EXERCISE DESCRIPTION »
An exact, complete copy of the entries is needed, with the pictures left out.

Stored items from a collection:
● ● ● ● ●
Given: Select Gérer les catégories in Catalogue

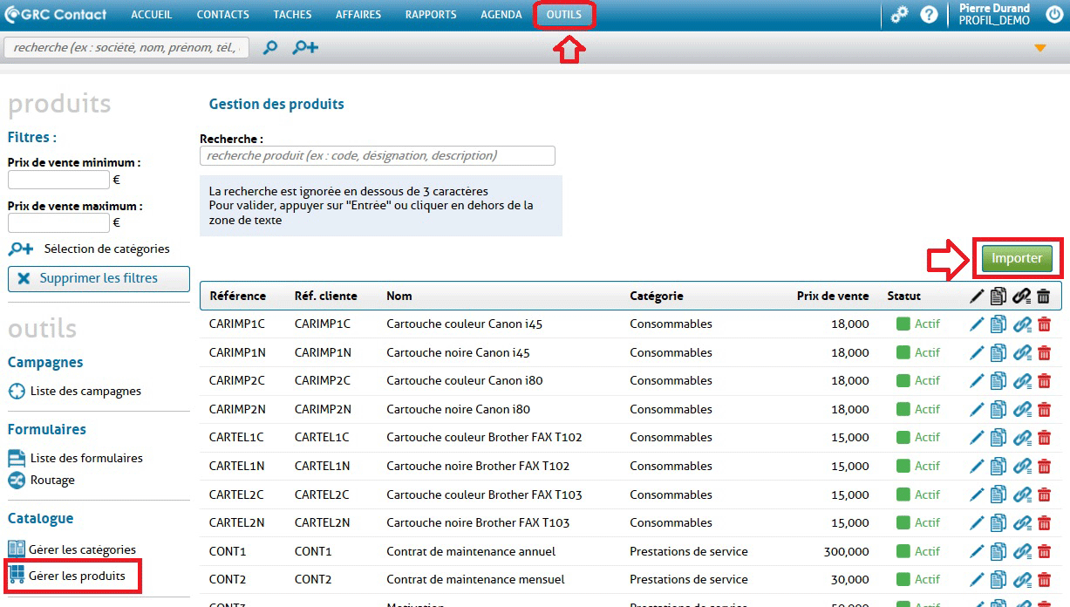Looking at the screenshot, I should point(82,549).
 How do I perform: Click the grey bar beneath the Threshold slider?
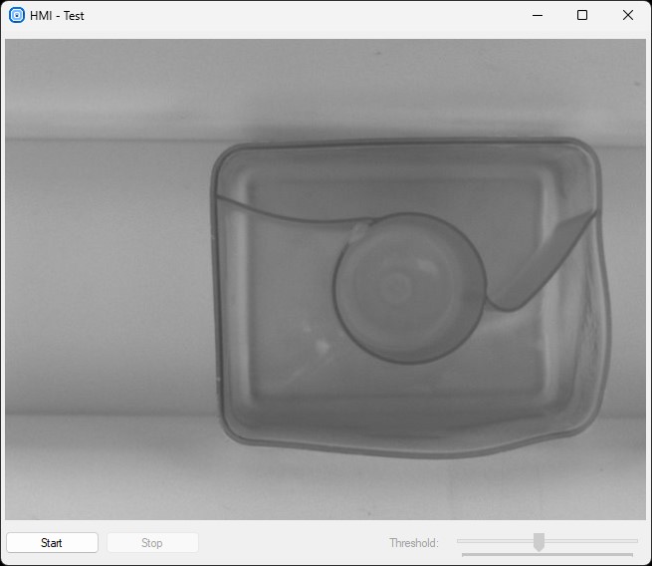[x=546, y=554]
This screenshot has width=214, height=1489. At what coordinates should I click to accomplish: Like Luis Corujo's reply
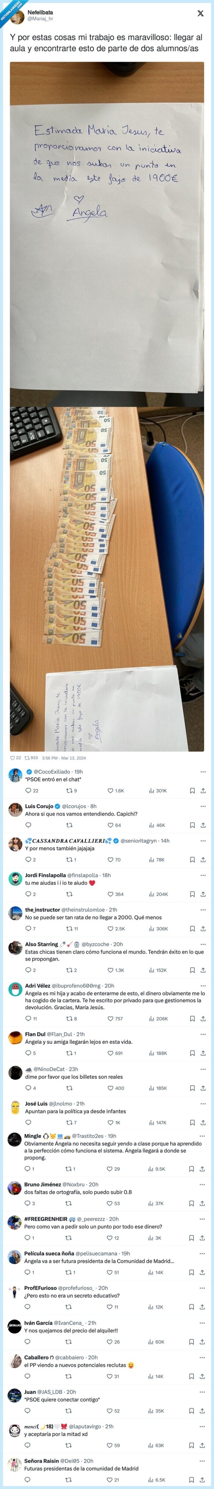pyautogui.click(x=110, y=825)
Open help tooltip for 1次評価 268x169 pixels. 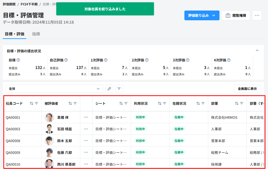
● ● ● ● ●
RESULT OF THE TASK »
Given: Select Gérer les catégories in Catalogue

Looking at the screenshot, I should point(82,549).
 How do I perform: Click the grey bar beneath the Threshold slider?
[x=546, y=554]
This screenshot has width=214, height=1489. At what coordinates should I click to accomplish: Like Luis Corujo's reply
pyautogui.click(x=110, y=825)
Open help tooltip for 1次評価 268x169 pixels. 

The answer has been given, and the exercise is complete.